── Task inputs

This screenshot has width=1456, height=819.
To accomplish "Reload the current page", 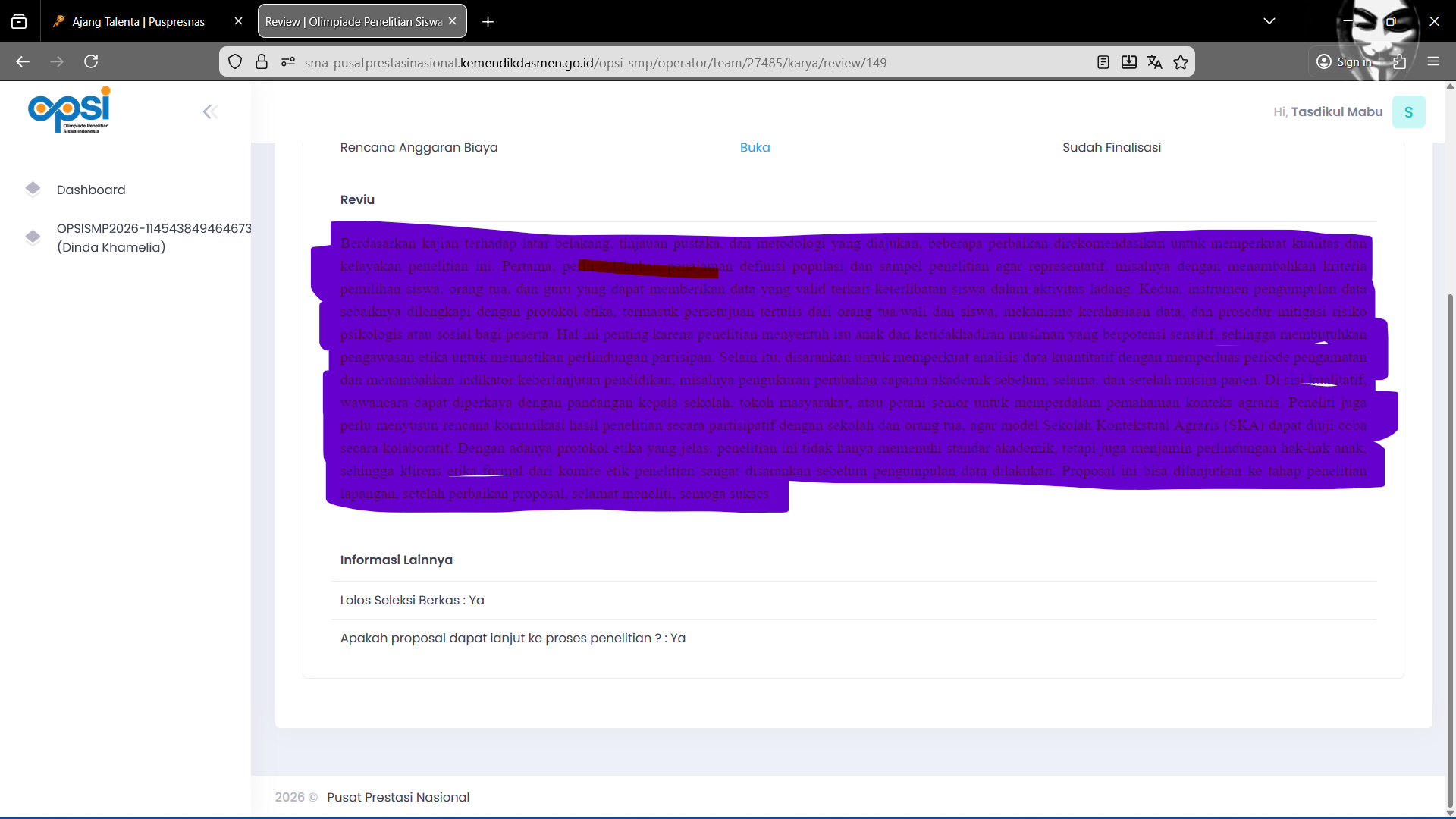I will point(91,61).
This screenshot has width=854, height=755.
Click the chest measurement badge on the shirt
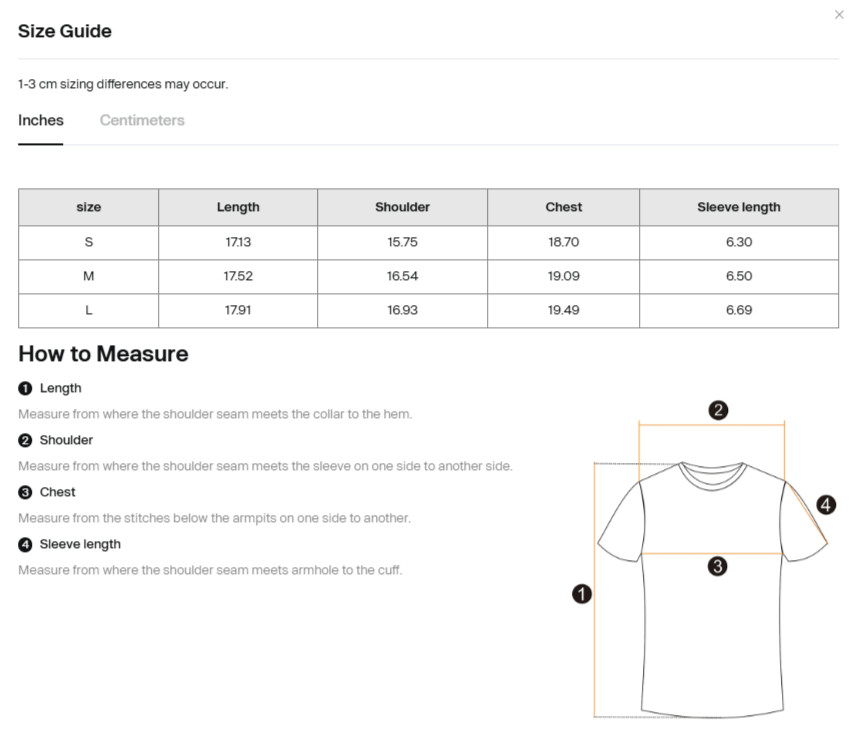[x=717, y=566]
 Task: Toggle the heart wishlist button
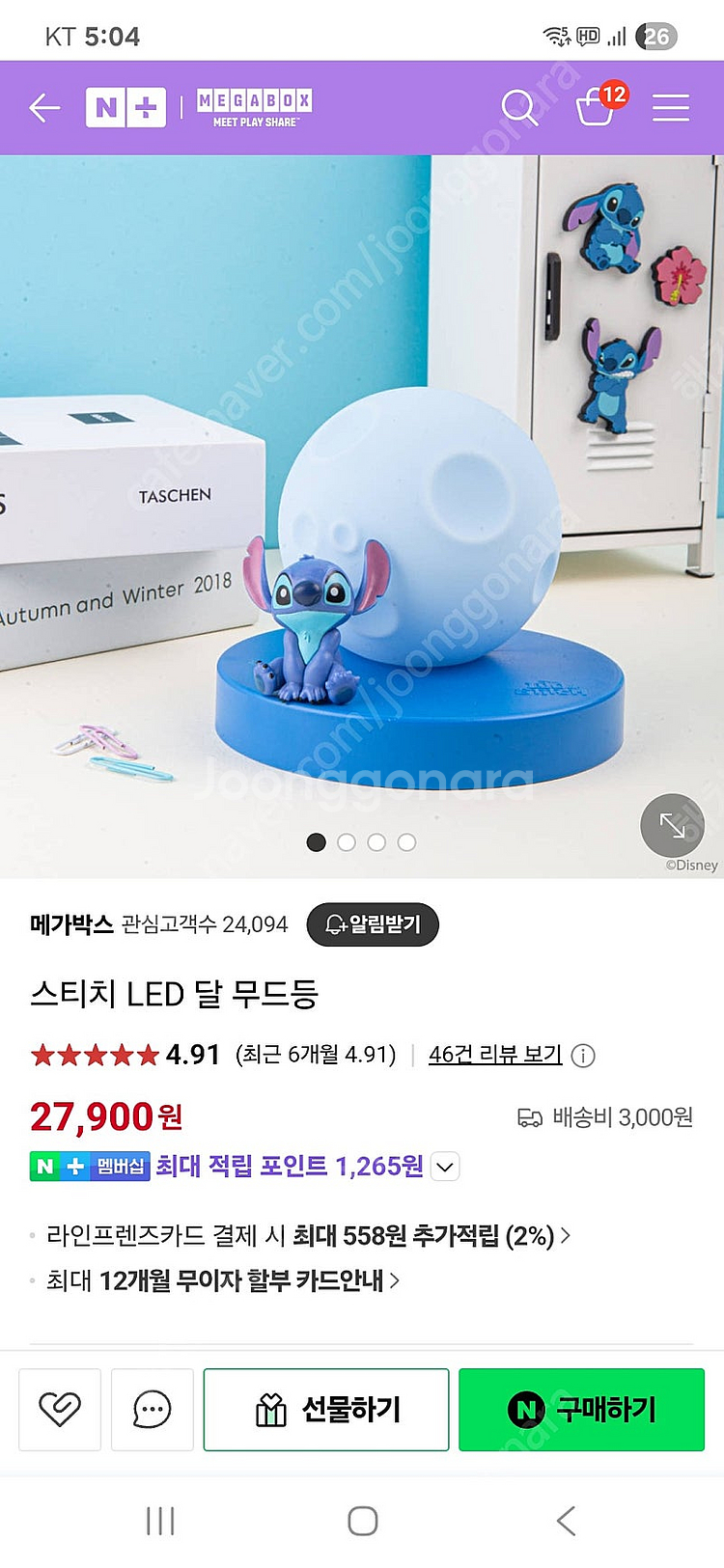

────

» **Exercise directions**
Rewrite every line of the data from the line containing "This screenshot has width=854, height=755." through the end, inclusive, increasing each coordinate in the answers by 83. Keep all other text unchanged, and leave the pictures out.

» **Answer in full**
This screenshot has width=854, height=755.
Click the chest measurement badge on the shirt
[x=800, y=649]
 Task: Toggle the heart wishlist button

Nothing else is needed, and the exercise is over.